Perfect Stranger

THRILLER, id., Usa, 2007 - regia di James Foley - scritto da Todd Komarnicki - con Halle Berry, Bruce Willis, Giovanni Ribisi, Gary Dourdan, Patti D'Arbanville, Clea Lewis - durata: 105 minuti - distribuito da Sony Picture Releasing - giudizio: mediocre

Se non ci fosse Halle Berry con la sua bellezza carismatica e il suo fascino unico, sarebbe molto difficile arrivare alla fine di questo thriller convenzionale, diretto da un James Foley, suo malgrado, costretto a curare più l'ambientazione che la narrazione.

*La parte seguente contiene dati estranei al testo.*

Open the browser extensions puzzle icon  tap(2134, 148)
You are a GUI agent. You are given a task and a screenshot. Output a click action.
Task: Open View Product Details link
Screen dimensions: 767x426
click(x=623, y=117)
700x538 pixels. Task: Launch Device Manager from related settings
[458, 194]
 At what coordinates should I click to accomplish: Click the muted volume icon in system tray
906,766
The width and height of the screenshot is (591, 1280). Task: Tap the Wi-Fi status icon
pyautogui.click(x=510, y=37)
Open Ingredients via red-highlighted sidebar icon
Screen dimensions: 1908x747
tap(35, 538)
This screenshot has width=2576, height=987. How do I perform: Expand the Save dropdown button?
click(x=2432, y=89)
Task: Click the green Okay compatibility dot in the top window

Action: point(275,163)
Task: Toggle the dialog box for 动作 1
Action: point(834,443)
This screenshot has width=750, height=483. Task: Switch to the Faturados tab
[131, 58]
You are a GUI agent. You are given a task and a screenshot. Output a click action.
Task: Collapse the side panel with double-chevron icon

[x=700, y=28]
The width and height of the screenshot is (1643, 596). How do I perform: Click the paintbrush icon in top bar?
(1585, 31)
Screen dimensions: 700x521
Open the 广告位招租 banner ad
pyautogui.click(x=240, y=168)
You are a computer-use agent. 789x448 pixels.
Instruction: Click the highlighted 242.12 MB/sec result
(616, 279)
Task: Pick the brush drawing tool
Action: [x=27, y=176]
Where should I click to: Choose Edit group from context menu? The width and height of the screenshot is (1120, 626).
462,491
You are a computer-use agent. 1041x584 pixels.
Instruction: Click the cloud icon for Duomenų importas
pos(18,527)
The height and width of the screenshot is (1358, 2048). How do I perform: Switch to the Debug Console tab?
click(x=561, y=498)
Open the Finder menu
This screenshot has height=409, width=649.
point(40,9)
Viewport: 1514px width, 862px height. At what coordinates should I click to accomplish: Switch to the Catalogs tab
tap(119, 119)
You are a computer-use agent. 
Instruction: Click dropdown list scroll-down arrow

Rowena Price è una reporter alle prese con un'indagine sulla morte di un'amica . Durante le ricerche la donna viene a conoscenza di molti segreti che la ragazza non le aveva mai confessato, che la portano a sospettare che nel delitto sia implicato Harrison Hill, un ricco e potente uomo d'affari che aveva avuto una relazione con la ragazza. Rowena decide di mettersi in gioco e di portare avanti le indagini da sola e in prima persona. Per prima cosa si cala nei panni di Katherine, e diventa la nuova provocante assistente dell'imprenditore, e nello stesso tempo diventa anche Veronica, un'intrigante seduttrice che flirta con quest'ultimo via chat. Il mondo dell'erotismo online diventa il suo terreno di caccia. Per rendersi conto di non essere la sola ad aver cambiato la propria identità, che tutto non è come sembrava essere. E con il dubbio assillante di aver imboccato la strada giusta per incastrare il colpevole oppure per farsi ammazzare?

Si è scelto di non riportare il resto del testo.